**Objective**:
Convert the records below into a JSON list of strings, with one string per line and blank lines left out.

**Data in this exercise**:

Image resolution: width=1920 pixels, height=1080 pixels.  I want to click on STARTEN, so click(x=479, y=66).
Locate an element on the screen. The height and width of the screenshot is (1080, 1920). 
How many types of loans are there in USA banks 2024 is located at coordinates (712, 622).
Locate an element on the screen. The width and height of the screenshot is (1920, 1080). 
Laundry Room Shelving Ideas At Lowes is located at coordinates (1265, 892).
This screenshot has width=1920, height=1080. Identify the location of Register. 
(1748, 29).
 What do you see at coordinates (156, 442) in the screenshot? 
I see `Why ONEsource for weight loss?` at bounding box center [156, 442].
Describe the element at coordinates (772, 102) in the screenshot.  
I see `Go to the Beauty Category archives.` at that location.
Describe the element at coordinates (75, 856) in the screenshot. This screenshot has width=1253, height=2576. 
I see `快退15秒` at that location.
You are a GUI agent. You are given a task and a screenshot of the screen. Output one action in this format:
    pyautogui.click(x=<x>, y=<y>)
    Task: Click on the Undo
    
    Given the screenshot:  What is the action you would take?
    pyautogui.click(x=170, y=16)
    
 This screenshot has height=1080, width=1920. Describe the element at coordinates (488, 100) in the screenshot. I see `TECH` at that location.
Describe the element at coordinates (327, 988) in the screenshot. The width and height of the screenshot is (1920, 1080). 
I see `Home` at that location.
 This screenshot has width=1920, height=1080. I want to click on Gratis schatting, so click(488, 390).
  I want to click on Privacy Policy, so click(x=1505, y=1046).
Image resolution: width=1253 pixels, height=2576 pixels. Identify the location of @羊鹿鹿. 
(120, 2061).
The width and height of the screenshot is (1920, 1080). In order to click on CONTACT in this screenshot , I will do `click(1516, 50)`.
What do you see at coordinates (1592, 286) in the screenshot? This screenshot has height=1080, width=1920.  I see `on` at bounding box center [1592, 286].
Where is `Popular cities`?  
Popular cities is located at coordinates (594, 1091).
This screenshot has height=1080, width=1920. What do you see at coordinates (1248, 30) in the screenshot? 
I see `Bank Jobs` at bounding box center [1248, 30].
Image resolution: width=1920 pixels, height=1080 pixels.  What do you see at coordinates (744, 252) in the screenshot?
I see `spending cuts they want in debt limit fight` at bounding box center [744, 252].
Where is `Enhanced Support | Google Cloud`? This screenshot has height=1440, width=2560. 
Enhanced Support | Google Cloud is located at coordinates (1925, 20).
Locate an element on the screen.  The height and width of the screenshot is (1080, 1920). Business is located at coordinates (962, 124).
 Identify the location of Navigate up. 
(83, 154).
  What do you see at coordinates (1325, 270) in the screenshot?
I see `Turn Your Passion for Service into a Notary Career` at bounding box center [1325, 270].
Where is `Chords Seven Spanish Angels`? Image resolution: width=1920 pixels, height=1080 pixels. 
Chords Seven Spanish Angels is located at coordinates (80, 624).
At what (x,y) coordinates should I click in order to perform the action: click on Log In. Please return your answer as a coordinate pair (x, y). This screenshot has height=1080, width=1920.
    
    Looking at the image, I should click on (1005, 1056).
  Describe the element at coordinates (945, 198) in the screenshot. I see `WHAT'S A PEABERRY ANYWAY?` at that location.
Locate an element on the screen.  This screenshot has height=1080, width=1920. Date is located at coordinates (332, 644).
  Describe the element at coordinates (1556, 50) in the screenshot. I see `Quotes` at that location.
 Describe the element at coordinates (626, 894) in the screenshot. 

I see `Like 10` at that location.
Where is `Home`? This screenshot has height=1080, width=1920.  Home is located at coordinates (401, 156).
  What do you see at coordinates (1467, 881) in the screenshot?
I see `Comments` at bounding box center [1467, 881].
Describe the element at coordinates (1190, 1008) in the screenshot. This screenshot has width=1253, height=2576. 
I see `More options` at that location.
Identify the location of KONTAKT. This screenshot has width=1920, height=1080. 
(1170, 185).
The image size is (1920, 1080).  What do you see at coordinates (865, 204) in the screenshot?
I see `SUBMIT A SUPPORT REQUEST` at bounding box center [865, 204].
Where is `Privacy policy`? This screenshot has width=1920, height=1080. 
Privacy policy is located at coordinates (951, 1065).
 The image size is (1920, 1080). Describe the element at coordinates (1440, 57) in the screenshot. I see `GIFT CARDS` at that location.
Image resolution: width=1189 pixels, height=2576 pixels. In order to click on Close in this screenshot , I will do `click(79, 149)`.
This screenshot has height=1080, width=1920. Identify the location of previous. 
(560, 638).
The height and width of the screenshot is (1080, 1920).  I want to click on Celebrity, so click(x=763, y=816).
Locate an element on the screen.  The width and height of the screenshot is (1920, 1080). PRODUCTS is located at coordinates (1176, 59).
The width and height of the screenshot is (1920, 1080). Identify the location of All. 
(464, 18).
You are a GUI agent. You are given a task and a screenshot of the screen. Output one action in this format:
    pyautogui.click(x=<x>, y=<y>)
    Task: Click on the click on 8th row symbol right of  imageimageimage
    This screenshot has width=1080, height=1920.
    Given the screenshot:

**Finished task**:
[
  "Image resolution: width=1920 pixels, height=1080 pixels.  I want to click on STARTEN, so click(x=479, y=66).",
  "Locate an element on the screen. The height and width of the screenshot is (1080, 1920). ",
  "How many types of loans are there in USA banks 2024 is located at coordinates (712, 622).",
  "Locate an element on the screen. The width and height of the screenshot is (1920, 1080). ",
  "Laundry Room Shelving Ideas At Lowes is located at coordinates (1265, 892).",
  "This screenshot has width=1920, height=1080. Identify the location of Register. ",
  "(1748, 29).",
  " What do you see at coordinates (156, 442) in the screenshot? ",
  "I see `Why ONEsource for weight loss?` at bounding box center [156, 442].",
  "Describe the element at coordinates (772, 102) in the screenshot.  ",
  "I see `Go to the Beauty Category archives.` at that location.",
  "Describe the element at coordinates (75, 856) in the screenshot. This screenshot has width=1253, height=2576. ",
  "I see `快退15秒` at that location.",
  "You are a GUI agent. You are given a task and a screenshot of the screen. Output one action in this format:",
  "    pyautogui.click(x=<x>, y=<y>)",
  "    Task: Click on the Undo",
  "    Given the screenshot:  What is the action you would take?",
  "    pyautogui.click(x=170, y=16)",
  " This screenshot has height=1080, width=1920. Describe the element at coordinates (488, 100) in the screenshot. I see `TECH` at that location.",
  "Describe the element at coordinates (327, 988) in the screenshot. The width and height of the screenshot is (1920, 1080). ",
  "I see `Home` at that location.",
  " This screenshot has width=1920, height=1080. I want to click on Gratis schatting, so click(488, 390).",
  "  I want to click on Privacy Policy, so click(x=1505, y=1046).",
  "Image resolution: width=1253 pixels, height=2576 pixels. Identify the location of @羊鹿鹿. ",
  "(120, 2061).",
  "The width and height of the screenshot is (1920, 1080). In order to click on CONTACT in this screenshot , I will do `click(1516, 50)`.",
  "What do you see at coordinates (1592, 286) in the screenshot? This screenshot has height=1080, width=1920.  I see `on` at bounding box center [1592, 286].",
  "Where is `Popular cities`?  ",
  "Popular cities is located at coordinates (594, 1091).",
  "This screenshot has height=1080, width=1920. What do you see at coordinates (1248, 30) in the screenshot? ",
  "I see `Bank Jobs` at bounding box center [1248, 30].",
  "Image resolution: width=1920 pixels, height=1080 pixels.  What do you see at coordinates (744, 252) in the screenshot?",
  "I see `spending cuts they want in debt limit fight` at bounding box center [744, 252].",
  "Where is `Enhanced Support | Google Cloud`? This screenshot has height=1440, width=2560. ",
  "Enhanced Support | Google Cloud is located at coordinates (1925, 20).",
  "Locate an element on the screen.  The height and width of the screenshot is (1080, 1920). Business is located at coordinates (962, 124).",
  " Identify the location of Navigate up. ",
  "(83, 154).",
  "  What do you see at coordinates (1325, 270) in the screenshot?",
  "I see `Turn Your Passion for Service into a Notary Career` at bounding box center [1325, 270].",
  "Where is `Chords Seven Spanish Angels`? Image resolution: width=1920 pixels, height=1080 pixels. ",
  "Chords Seven Spanish Angels is located at coordinates (80, 624).",
  "At what (x,y) coordinates should I click in order to perform the action: click on Log In. Please return your answer as a coordinate pair (x, y). This screenshot has height=1080, width=1920.",
  "    Looking at the image, I should click on (1005, 1056).",
  "  Describe the element at coordinates (945, 198) in the screenshot. I see `WHAT'S A PEABERRY ANYWAY?` at that location.",
  "Locate an element on the screen.  This screenshot has height=1080, width=1920. Date is located at coordinates (332, 644).",
  "  Describe the element at coordinates (1556, 50) in the screenshot. I see `Quotes` at that location.",
  " Describe the element at coordinates (626, 894) in the screenshot. ",
  "I see `Like 10` at that location.",
  "Where is `Home`? This screenshot has height=1080, width=1920.  Home is located at coordinates (401, 156).",
  "  What do you see at coordinates (1467, 881) in the screenshot?",
  "I see `Comments` at bounding box center [1467, 881].",
  "Describe the element at coordinates (1190, 1008) in the screenshot. This screenshot has width=1253, height=2576. ",
  "I see `More options` at that location.",
  "Identify the location of KONTAKT. This screenshot has width=1920, height=1080. ",
  "(1170, 185).",
  "The image size is (1920, 1080).  What do you see at coordinates (865, 204) in the screenshot?",
  "I see `SUBMIT A SUPPORT REQUEST` at bounding box center [865, 204].",
  "Where is `Privacy policy`? This screenshot has width=1920, height=1080. ",
  "Privacy policy is located at coordinates (951, 1065).",
  " The image size is (1920, 1080). Describe the element at coordinates (1440, 57) in the screenshot. I see `GIFT CARDS` at that location.",
  "Image resolution: width=1189 pixels, height=2576 pixels. In order to click on Close in this screenshot , I will do `click(79, 149)`.",
  "This screenshot has height=1080, width=1920. Identify the location of previous. ",
  "(560, 638).",
  "The height and width of the screenshot is (1080, 1920).  I want to click on Celebrity, so click(x=763, y=816).",
  "Locate an element on the screen.  The width and height of the screenshot is (1920, 1080). PRODUCTS is located at coordinates (1176, 59).",
  "The width and height of the screenshot is (1920, 1080). Identify the location of All. ",
  "(464, 18).",
  "You are a GUI agent. You are given a task and a screenshot of the screen. Output one action in this format:",
  "    pyautogui.click(x=<x>, y=<y>)",
  "    Task: Click on the click on 8th row symbol right of  imageimageimage",
  "    This screenshot has width=1080, height=1920.",
  "    Given the screenshot:"
]